Dünya Bankası, geçmişinde yolsuzluk skandalları bulunan şirketlere TANAP için 800 milyon dolar kredi vermeyi onayladı. TANAP fosil yakıtlara bağımlılığı artıracak ve dolayısıyla iklim değişikliğini hızlandıracak eleştirileri alıyor

Dünya Bankası'ndan sicilleri kirli doğalgaz şirketlerine kredi

Dünya Bankası, Azerbaycan ve Türkiye’den geçecek doğalgaz boru hattı için 800 milyon ABD doları kredi vermeyi onayladı. Dünya Bankası Direktörler Kurulu 20 Aralık günü, Güney Avrupa’yı Azerbaycan’ın doğal gaz yatakları ile bağlayacak olan Güney Gaz Koridoru’nun Trans Anadolu Doğal Gaz Boru Hattı’nın (TANAP) bin 850 kilometrelik kısmını tamamlamaları için Türkiye ve Azerbaycan hükümetlerine 400’er milyon ABD doları kredi verdi.

ClimateHome'da Karl Mathiesen imzasıyla yer alan habere göre; Dünya Bankası’nın verdiği kredi Türkiye’de, inşaatın tamamlanması için birçok farklı şirketle anlaşan BOTAŞ’ın denetiminde olacak.

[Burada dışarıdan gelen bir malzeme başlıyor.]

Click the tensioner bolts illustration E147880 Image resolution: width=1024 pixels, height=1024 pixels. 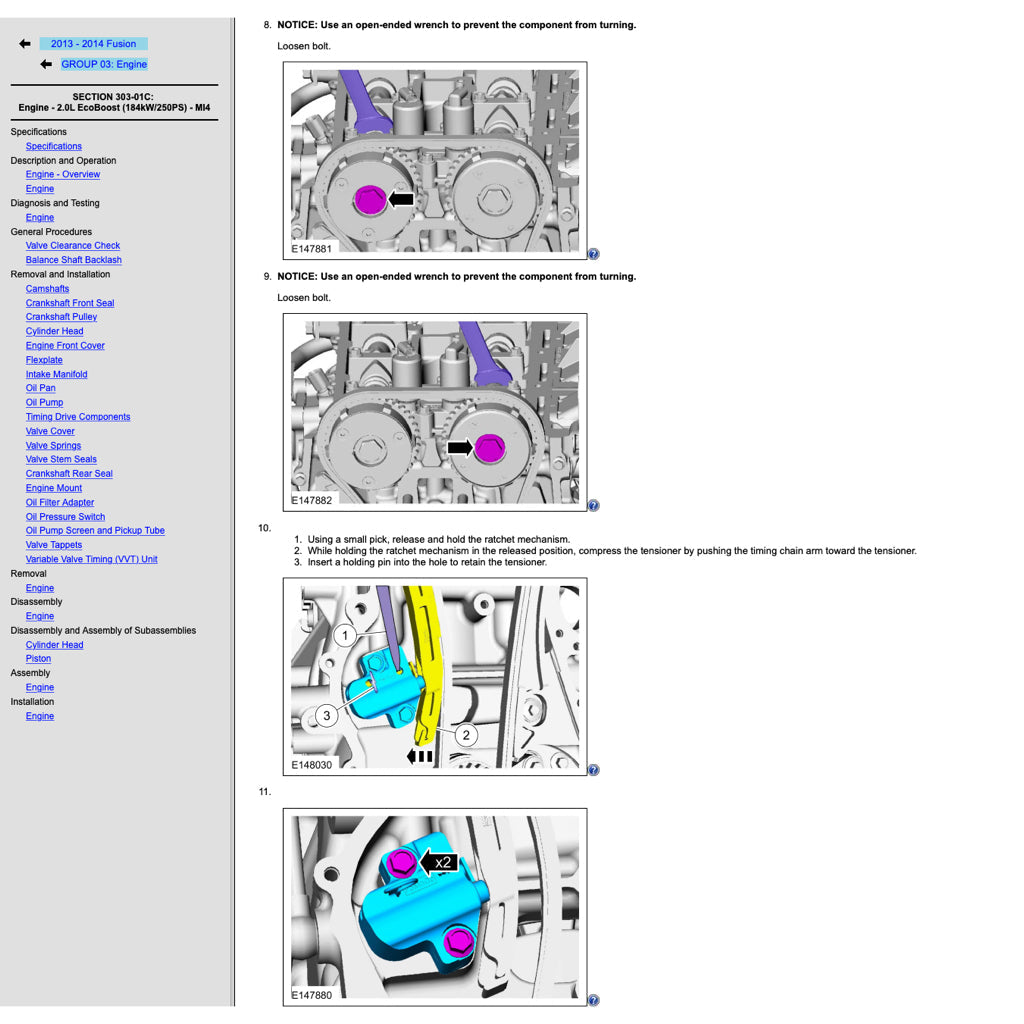[x=435, y=906]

Bankwatch’ın kısa süre önce paylaştığı rapora göre, bu şirketlerin üst düzey yöneticileri 1990’lar ve 2000’lerde enerji sektöründe sistematik olarak ihale yolsuzluğu yapan organize örgütlerle olan bağlantıları için hüküm giymişlerdi.

Boru hattının Gürcistan sınırından Türkiye’nin kuzeydoğusuna uzanan 375 kilometrelik kısmını inşa edecek olan Fernas Grubu, Muzaffer Nasıroğlu’na ait. Nasıroğlu, 2005 yılında rüşvet ve ihaleye fesat karıştırma suçlarından hapis yatmıştı. Fernas’ın şu andaki CEO’su Yaşar Giregiz de hüküm giymişti.

Boru hattının diğer tarafında ise, Yunanistan sınırından geçen kısmının inşaatını yapacak olan Limak’ın Yönetim Kurulu Başkanı Nihat Özdemir 2008 yılında, boru hattı ihaleleri de dahil, ihalelere fesat karıştırmaktan hüküm giymişti.

Limak, Fernas ve diğer şirketlere ihaleyi veren devlet kuruluşu boru hattı şirketi BOTAŞ ise Mavi Akım Operasyonu olarak bilinen ve (Nasıroğlu ve Özdemir dahil) 77 üst düzey yöneticinin 2008 yılında yargılanmasına yol açan büyük soruşturmanın merkezinde yer almıştı.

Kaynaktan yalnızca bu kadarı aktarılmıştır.